Стихи
Опубликовано в журнале Новый берег, номер 27, 2010
Александр Габриэль
Стихотворения
Эквилибриум
I
Тревоги − обесточь. Уйди наружу, вон,
в метель и круговерть, от зла, от сверхзадачи,
туда, где к водам твердь прильнула по-собачьи,
туда, где скрыла ночь и первый план, и фон.
В припадке провода. Растерзанный картон.
Ночь пишем, день в уме. Сроднись со снежной пылью…
Дыша в лицо зиме планктонной волглой гнилью,
скандалит, как всегда, похмельный Посейдон.
Скрипит земная ось, затертая до дыр…
Лишь только ночь и ты, и свист печальный, тонкий…
Вот так же − с пустоты, с мальмстримовой воронки −
так всё и началось, когда рождался мир.
Найди одну из вер. Осталось два часа;
придумай волшебство, торя пути надежде…
И, право, что с того, что это было прежде −
Бессонница. Гомер.
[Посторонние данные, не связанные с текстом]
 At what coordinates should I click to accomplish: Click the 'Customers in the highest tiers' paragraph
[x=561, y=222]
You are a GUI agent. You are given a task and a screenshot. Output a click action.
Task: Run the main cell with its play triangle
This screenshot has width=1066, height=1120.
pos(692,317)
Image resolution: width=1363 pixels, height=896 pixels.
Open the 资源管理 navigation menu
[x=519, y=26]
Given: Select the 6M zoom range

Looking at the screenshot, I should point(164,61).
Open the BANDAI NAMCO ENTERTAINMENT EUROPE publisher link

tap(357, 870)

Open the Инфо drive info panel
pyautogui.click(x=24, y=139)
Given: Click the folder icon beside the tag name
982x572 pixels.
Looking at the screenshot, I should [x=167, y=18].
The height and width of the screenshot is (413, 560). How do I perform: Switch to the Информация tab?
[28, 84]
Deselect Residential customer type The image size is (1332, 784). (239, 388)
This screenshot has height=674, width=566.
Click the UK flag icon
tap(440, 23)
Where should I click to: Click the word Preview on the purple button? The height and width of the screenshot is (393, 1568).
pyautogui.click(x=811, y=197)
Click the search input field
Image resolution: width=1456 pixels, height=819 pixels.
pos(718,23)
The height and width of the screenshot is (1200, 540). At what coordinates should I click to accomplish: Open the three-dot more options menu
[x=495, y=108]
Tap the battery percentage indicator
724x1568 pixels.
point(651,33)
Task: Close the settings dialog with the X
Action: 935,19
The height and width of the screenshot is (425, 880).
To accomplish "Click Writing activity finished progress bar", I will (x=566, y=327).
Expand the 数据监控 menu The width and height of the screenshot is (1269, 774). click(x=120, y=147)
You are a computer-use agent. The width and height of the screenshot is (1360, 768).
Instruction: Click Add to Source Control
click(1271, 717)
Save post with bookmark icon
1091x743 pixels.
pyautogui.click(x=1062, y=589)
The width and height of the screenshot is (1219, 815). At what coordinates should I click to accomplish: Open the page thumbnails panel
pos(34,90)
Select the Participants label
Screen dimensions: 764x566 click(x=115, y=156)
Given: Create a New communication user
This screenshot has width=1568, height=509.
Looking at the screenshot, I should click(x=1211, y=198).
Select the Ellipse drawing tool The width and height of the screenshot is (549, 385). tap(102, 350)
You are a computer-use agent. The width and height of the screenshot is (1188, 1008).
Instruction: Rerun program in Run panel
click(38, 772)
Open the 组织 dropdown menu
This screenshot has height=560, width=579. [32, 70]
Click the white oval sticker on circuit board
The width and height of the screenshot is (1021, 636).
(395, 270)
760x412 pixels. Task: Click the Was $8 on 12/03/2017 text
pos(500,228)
Тугие паруса.
II
Когда монета встанет на ребро,
ты пораскинешь лобной долей львиной
и перечтешь «Женитьбу Фигаро»,
и пересмотришь «Восемь с половиной»,
вдохнешь сквозняк из затемненных ниш,
зимой предвосхитишь дыханье мая,
простишь друзей, врагов благословишь,
при этом их местами не меняя.
Держа судьбу, как сумку, на весу,
ты пыль с нее стряхнешь и счистишь плесень.
Баланс сойдется с точностью до су,
небесным восхищая равновесьем.
Растает снег, и опадет листва,
дождётся всё законного финала…
А от тебя останутся слова —
не так уж много.
И не так уж мало.
***
эта противная штука жизнь в сердце иголки нехватка слов
хочешь поставлю тебе би джиз хочешь поставлю тебе битлов
ломятся беды в дверной проем им бы на рты понаклеить скотч
хочешь мы чаю с тобой попьем чаю чернее чем эта ночь
пали под нами десятки кляч мы настрадали своё всерьёз
только не плачь я прошу не плачь я ведь не выдержу этих слёз
воздух вскипает в тугую взвесь горечь вступает в свои права
хочешь дотронься я рядом здесь боль свою боль подели на два
складывать руки нельзя не след сердце стучит и не пуст колчан
я принесу тебе теплый плед и не пущу сквозняки к свечам
эта противная штука жизнь часто не верится в даждь нам днесь
только держись я прошу держись я не исчезну я здесь я здесь
Транзит
Мы когда-то смеялись, и мелочи нас не бесили.
Только время ушло, желтизною окрасив листву…
Мы сумели освоить науку безумных усилий
да простое искусство − не ныть и тянуть бечеву.
Мы надежны, как банк. Мы храним при себе потайное.
Окружающий воздух горючим молчаньем пропах…
Я люблю тебя, жизнь, несмотря на оскал паранойи
на холодных твоих, не знакомых с улыбкой губах.
Наш бикфордов шнурок всё короче, безудержно тлея;
и жестокая память чем дальше, тем жалит больней…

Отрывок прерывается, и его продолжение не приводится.